Statements contained in this document, as well as some statements by the Company in periodic press releases and oral statements of Company officials during presentations about the Company constitute “forward-looking statements” within the meaning of the Private Securities Litigation Reform Act of 1995 (the “Act”). Forward-looking statements include statements that are predictive in nature, depend on or refer to future events or conditions, which include words such as “expect,” “estimate,” “anticipate,” “predict,” “believe” and similar expressions. These statements are based on the current intent, belief or expectation of the Company with respect to, among other things, trends affecting the Company’s financial condition or results of operations. These statements are not guaranties of future performance and the Company undertakes no obligation to publicly update or revise any forward-looking statements, whether as a result of new information, future events or otherwise.
Actual events and results involve risks and uncertainties and may differ materially from those expressed or forecasted in forward-looking statements due to a number of factors. Factors that might cause or contribute to such differences, include, but are not limited to, the risks and uncertainties that are discussed under the heading “Risk Factors” disclosed withinForm 10-K for the year ended August 31, 2006. Readers should carefully review the risk factors referred to above and the other documents filed by the Company with the Securities and Exchange Commission.
OVERVIEW
As a holding company of various product and service entities, we have historically invested in businesses that are undervalued or underperforming, and / or in operations that are poised for significant growth. Management’s strategic focus is to support the growth of its operations by increasing revenue and revenue streams, managing costs and creating earnings growth. Additionally, we continually seek and evaluate strategic acquisitions that expand core offerings and drive incremental revenue and earnings growth.
Our operations are largely decentralized from the corporate office. Autonomy is given to subsidiary entities, and there are few integrated business functions (i.e. sales, marketing, purchasing and human resources). Day-to-day operating decisions are made by subsidiary management teams. Our Corporate management team assists in operational decisions when deemed necessary, selects subsidiary presidents and handles capital allocation among our operations.
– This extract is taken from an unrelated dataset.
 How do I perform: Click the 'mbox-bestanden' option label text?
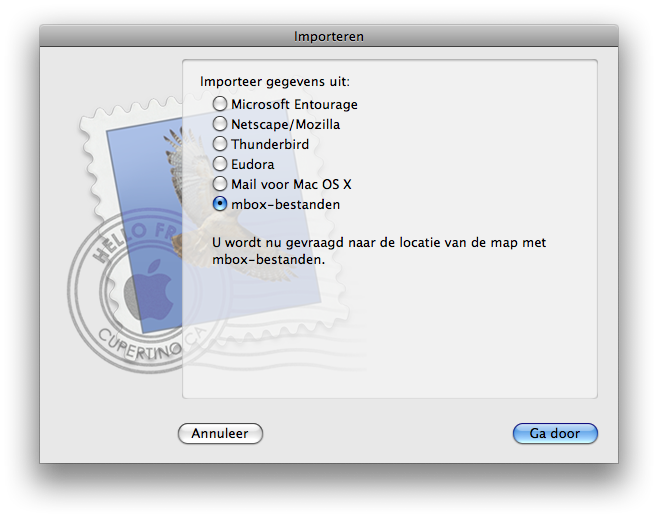click(x=286, y=204)
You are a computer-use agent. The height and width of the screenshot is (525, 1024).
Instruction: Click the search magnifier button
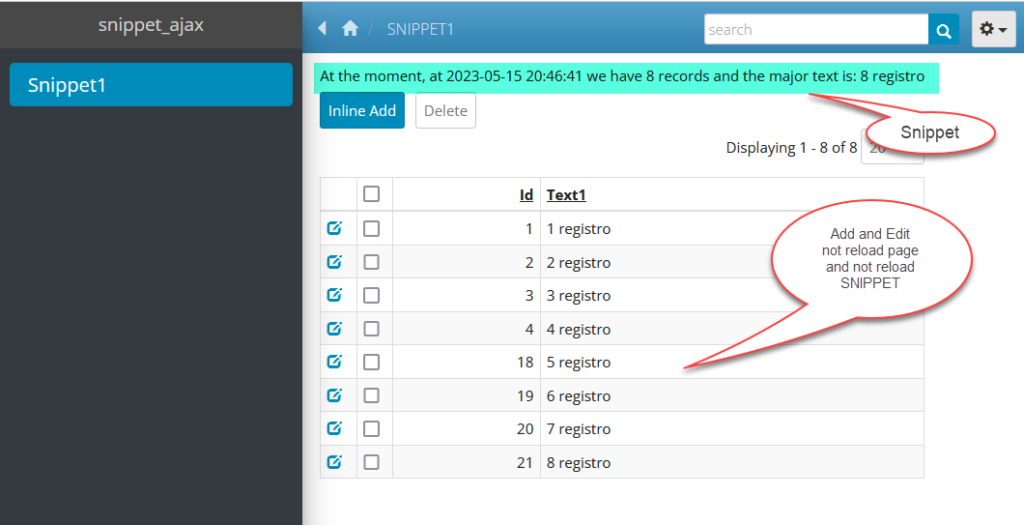[x=943, y=30]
We were incorporated in the state of Delaware in 1988, restructured in 2000 and redomesticated to the state of Indiana in May 2005. Prior to 2001, we conducted business mainly in the entertainment industry.
As reported on our Annual Report on Form 10-K, we classify our businesses under five operating segments, Wireless Infrastructure, Business Solutions, Transportation Infrastructure, Ultraviolet Technologies and Electronics Integration. We have restated segment information for previous year comparative periods in connection with the new reporting segments in the Notes to Consolidated Financial Statements and Management’s Discussion and Analysis of Financial Condition and Results of Operations in this 10-Q report.
Wireless Infrastructure Segment
We have invested in wireless infrastructure businesses since July 2001, and have completed six acquisitions primarily related to infrastructure products and service offerings related to the development, marketing, management, maintenance and upgrading of wireless telecommunications sites. While services are still offered under certain subsidiaries, in November 2005 we began marketing the consolidated services of these subsidiaries under the Fortune Wireless name brand to promote our ‘turn-key’ service offerings whereby we assist with multiple areas of wireless infrastructure under integrated contracting arrangements. Turn-key services include site acquisition, engineering, architecture and design, construction management, and technical consulting.
Site Acquisition
Site acquisition services are performed for the wireless telecommunications industry and include program management, site leasing, land use planning, architectural & engineering design, construction management, co-location facilitation, environmental services, lease renegotiation, site marketing and asset management.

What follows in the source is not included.